• [Directive 1] According to the company overview below, what OTC Bulletin Board symbol did the Company secure from FINRA?

======== Selection ========

Chess Supersite Corporation ("Chess Supersite" or "the Company") was incorporated on July 2, 2013 under the laws of the state of Delaware to engage in any lawful corporate undertaking, including, but not limited to, selected mergers and acquisitions. The Company’s current business comprises the operation of an extensive Chess gaming website. This comprehensive user friendly web site www.chessstars.com, is currently offering a state-of-the-art playing zone, broadcasts of the major tournaments, intuitive mega database, chess skilled contests and much more.

 

In May, 2014, the Company effected a change in control by the redemption of the stock held by its original shareholders, the issuance of shares of its common stock to new shareholders, the resignation of its original officers and directors and the appointment of new officers and directors.

 

On July 6, 2015, the Company filed its form S-1/A, to amend its form S-1 previously filed on January 26, 2015 and December 11, 2014. The prospectus relates to the offer and sale of 1,500,000 shares of common stock (the “Shares”) of the Company, $0.0001 par value per share, offered by the holders thereof (the “Selling Shareholder Shares”), who are deemed to be statutory underwriters. The selling shareholders will offer their shares at a price of $0.50 per share, until the Company’s common stock is listed on a national securities exchange or is quoted on the OTC Bulletin Board (or a successor); after which, the selling shareholders may sell their shares at prevailing market or privately negotiated prices, including (without limitation) in one or more transactions that may take place by ordinary broker’s transactions, privately-negotiated transactions or through sales to one or more dealers for resale.

 

On July 13, 2015, the Company received a notice of effectiveness from the SEC for the registration of its shares.

 

On September 22, 2015, the Company was able to secure an OTC Bulletin Board symbol CHZP from Financial Industry Regulatory Authority (FINRA).

 

Going Concern and Management Plans

 

The Company has not yet generated significant revenue since inception to date and has sustained operating losses during the three months ended March 31, 2017. The Company had working capital deficit of $2,341,400 and an accumulated deficit of $5,995,932 as of March 31, 2017. The Company's continuation as a going concern is dependent on its ability to generate sufficient cash flows from operations to meet its obligations and/or obtaining additional financing from its members or other sources, as may be required.

========

• [Directive 2] Pull out every line of the records that contains the string "link", matching case exactly.

======== Dataset records ========

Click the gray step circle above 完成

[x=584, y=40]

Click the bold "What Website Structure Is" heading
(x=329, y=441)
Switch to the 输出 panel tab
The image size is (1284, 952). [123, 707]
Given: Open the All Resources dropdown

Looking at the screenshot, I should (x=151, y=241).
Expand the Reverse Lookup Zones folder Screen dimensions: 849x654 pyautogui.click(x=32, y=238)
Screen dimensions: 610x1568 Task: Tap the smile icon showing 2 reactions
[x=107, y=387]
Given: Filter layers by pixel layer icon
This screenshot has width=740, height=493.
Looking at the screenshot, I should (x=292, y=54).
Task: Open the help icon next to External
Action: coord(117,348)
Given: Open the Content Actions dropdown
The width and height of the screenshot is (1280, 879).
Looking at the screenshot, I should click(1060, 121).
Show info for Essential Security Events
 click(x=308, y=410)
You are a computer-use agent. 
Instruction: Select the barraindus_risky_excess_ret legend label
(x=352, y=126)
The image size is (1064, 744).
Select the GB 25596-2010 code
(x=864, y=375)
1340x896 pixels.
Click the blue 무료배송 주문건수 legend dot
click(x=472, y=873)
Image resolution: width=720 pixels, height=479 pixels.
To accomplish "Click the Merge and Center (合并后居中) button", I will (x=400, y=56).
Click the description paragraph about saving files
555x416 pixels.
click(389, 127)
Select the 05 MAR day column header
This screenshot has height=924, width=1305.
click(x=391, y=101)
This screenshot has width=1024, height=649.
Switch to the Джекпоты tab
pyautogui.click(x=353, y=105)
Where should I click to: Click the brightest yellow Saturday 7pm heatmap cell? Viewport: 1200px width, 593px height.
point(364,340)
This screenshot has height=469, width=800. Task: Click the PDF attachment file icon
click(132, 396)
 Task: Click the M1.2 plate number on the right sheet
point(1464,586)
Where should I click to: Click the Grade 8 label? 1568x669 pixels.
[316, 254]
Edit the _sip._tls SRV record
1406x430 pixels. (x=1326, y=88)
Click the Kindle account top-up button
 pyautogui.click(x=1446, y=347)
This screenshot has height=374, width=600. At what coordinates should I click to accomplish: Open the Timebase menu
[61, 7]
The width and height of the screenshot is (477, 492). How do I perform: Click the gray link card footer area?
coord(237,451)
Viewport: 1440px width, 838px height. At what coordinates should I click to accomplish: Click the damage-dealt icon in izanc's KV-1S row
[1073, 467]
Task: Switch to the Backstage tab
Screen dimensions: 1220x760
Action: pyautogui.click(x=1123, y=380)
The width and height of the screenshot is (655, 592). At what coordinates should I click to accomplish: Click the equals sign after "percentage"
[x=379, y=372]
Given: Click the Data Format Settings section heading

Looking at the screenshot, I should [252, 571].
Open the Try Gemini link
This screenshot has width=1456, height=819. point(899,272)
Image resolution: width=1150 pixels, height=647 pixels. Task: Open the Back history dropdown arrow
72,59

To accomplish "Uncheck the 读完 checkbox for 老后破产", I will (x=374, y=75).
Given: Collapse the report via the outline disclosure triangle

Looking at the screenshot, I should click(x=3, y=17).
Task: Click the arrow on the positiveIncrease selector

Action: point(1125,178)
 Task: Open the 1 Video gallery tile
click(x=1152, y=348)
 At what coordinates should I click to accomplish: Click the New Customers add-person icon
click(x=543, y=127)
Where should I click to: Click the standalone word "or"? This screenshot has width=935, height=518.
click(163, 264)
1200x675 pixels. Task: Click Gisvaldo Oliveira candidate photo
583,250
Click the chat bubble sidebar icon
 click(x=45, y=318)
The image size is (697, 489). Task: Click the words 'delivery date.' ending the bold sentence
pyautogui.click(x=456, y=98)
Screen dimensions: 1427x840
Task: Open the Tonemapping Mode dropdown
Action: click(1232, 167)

========

• [Exercise result 1] CHZP

• [Exercise result 2]
The width and height of the screenshot is (477, 492). How do I perform: Click the gray link card footer area?
Open the Try Gemini link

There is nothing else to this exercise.